**Data shown**
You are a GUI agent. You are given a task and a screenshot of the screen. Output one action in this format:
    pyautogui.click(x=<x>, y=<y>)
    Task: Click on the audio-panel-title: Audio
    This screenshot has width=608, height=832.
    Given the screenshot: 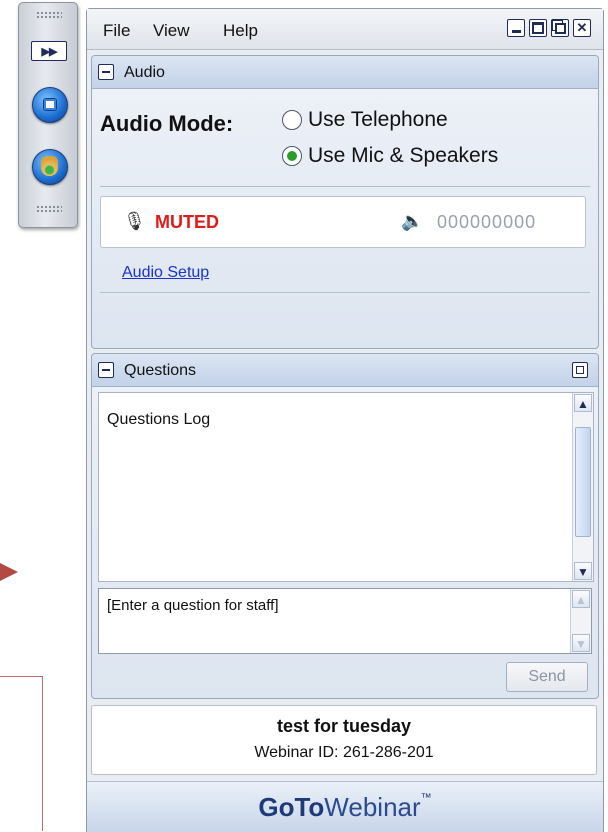 What is the action you would take?
    pyautogui.click(x=144, y=72)
    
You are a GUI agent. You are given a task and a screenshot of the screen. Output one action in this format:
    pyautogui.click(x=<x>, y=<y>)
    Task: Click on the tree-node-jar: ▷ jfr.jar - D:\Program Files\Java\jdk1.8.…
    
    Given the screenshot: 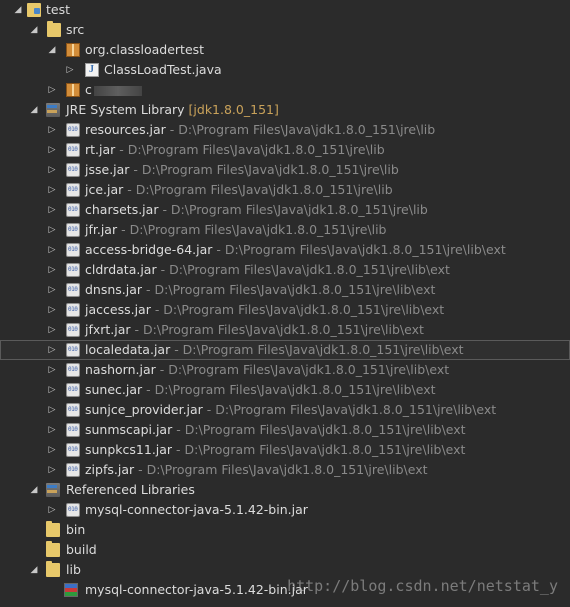 What is the action you would take?
    pyautogui.click(x=285, y=230)
    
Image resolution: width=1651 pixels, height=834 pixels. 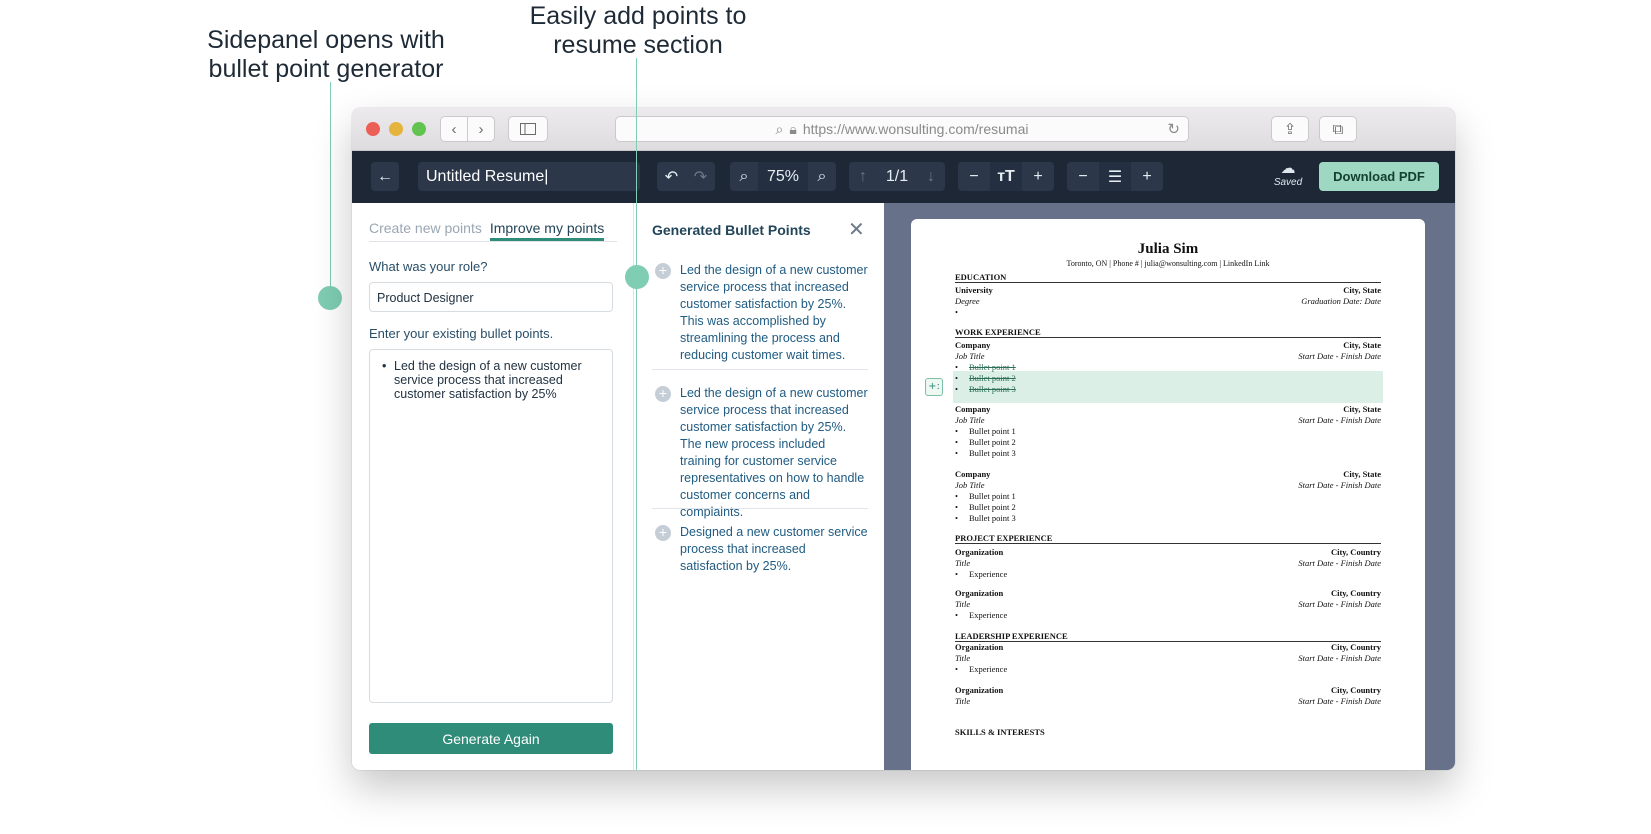 What do you see at coordinates (529, 176) in the screenshot?
I see `resume-title-input: Untitled Resume|` at bounding box center [529, 176].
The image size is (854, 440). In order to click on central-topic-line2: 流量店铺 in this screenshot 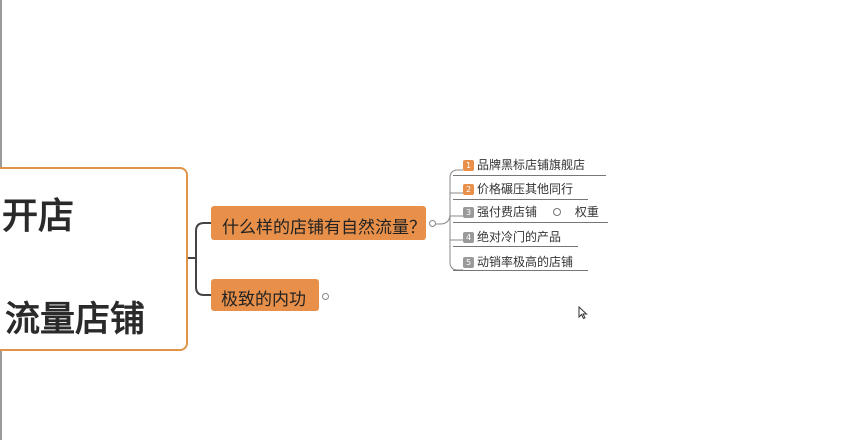, I will do `click(76, 320)`.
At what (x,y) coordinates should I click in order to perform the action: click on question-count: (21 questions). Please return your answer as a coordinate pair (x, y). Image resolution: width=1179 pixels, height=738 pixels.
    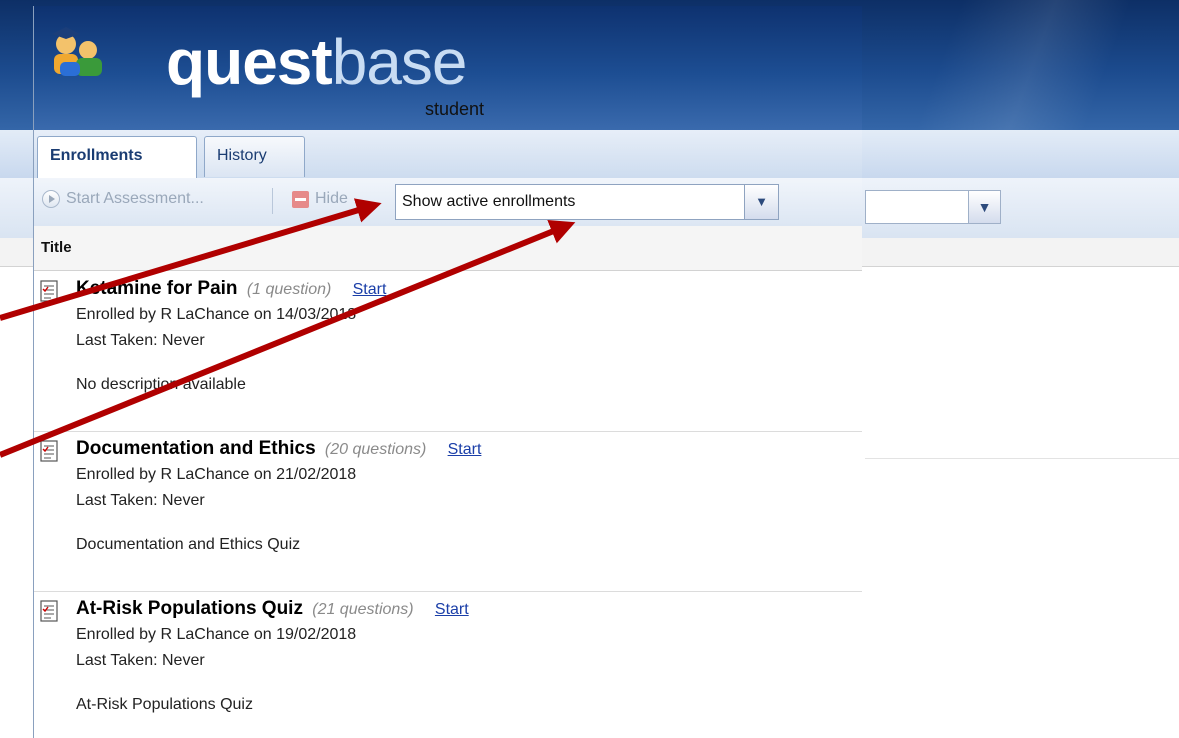
    Looking at the image, I should click on (363, 610).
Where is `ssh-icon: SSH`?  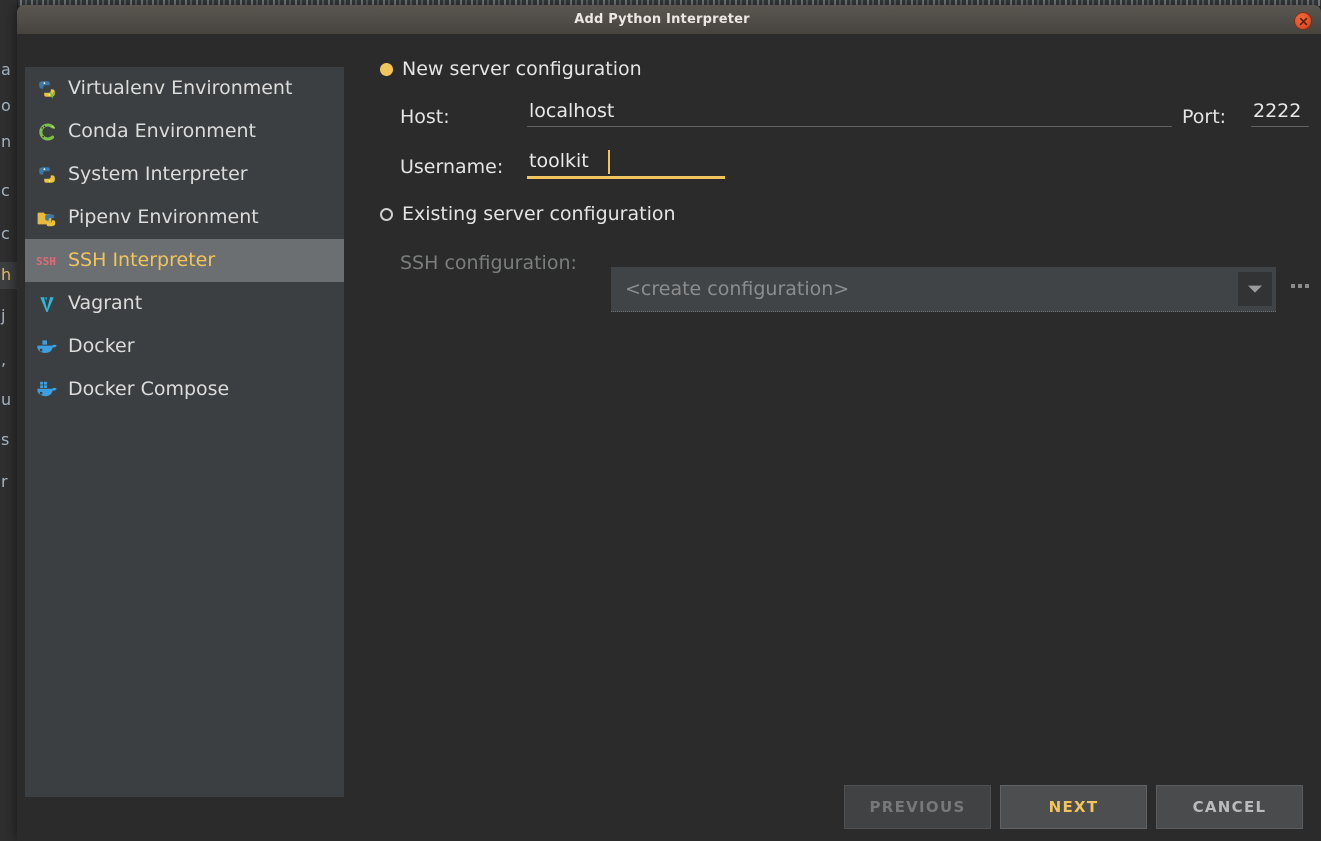
ssh-icon: SSH is located at coordinates (47, 261).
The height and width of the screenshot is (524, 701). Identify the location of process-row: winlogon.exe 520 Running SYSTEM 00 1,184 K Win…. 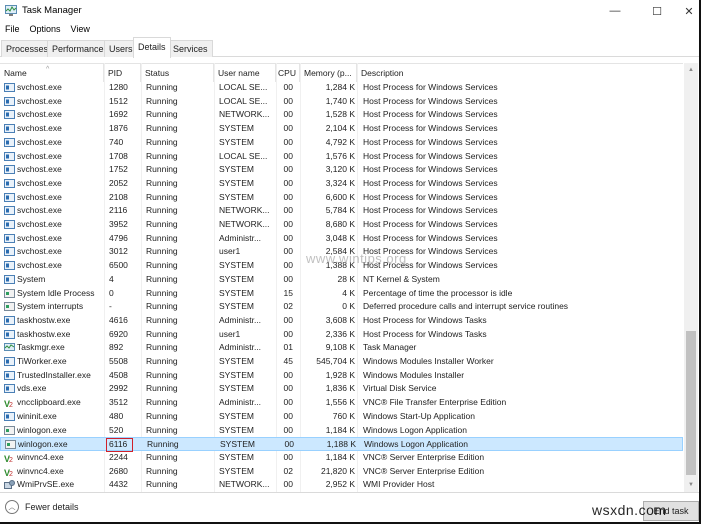
(342, 431).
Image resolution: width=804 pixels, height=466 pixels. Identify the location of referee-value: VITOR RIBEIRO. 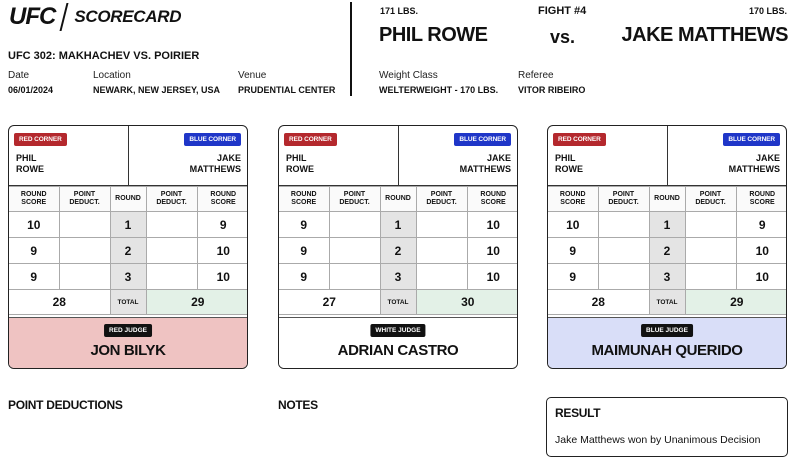
(552, 90).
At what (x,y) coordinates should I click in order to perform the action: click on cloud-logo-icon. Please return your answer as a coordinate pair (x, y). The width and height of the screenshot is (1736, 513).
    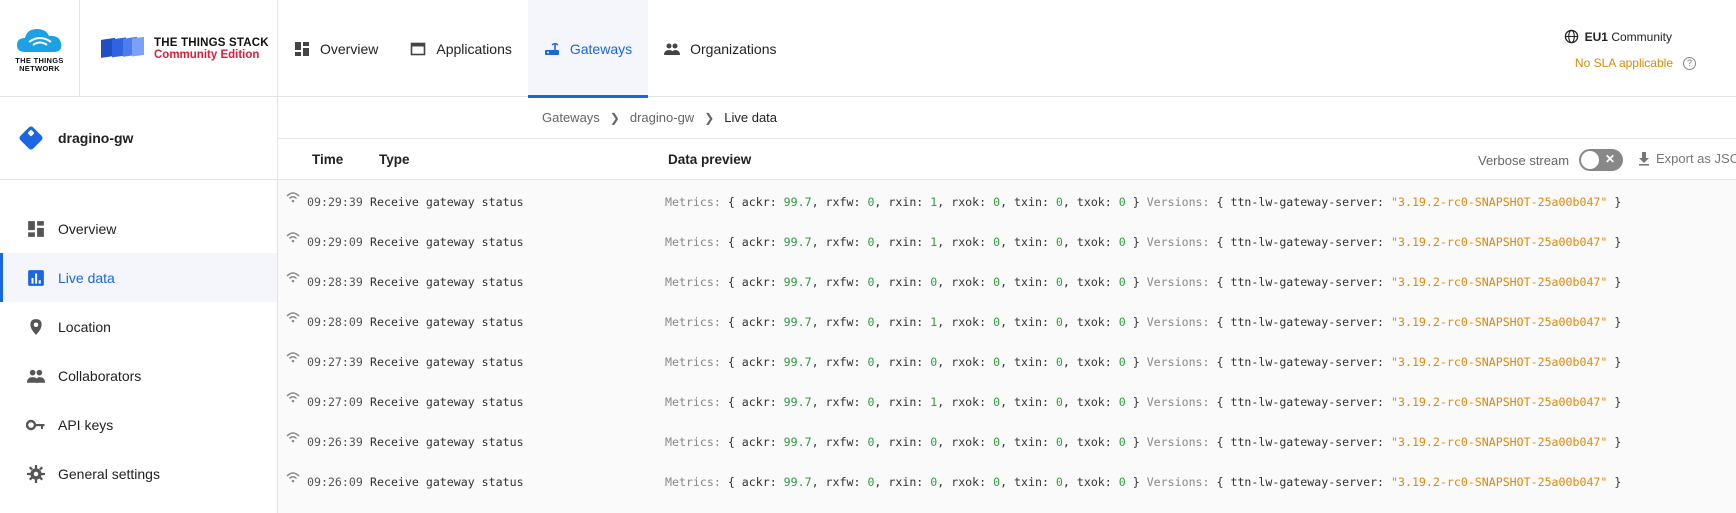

**What is being asked**
Retype the stretch from the line containing "The height and" through the line containing "(342, 431).", omitting the pictures from your answer.

**Answer box**
The height and width of the screenshot is (524, 701). Identify the location of process-row: winlogon.exe 520 Running SYSTEM 00 1,184 K Win…. 
(342, 431).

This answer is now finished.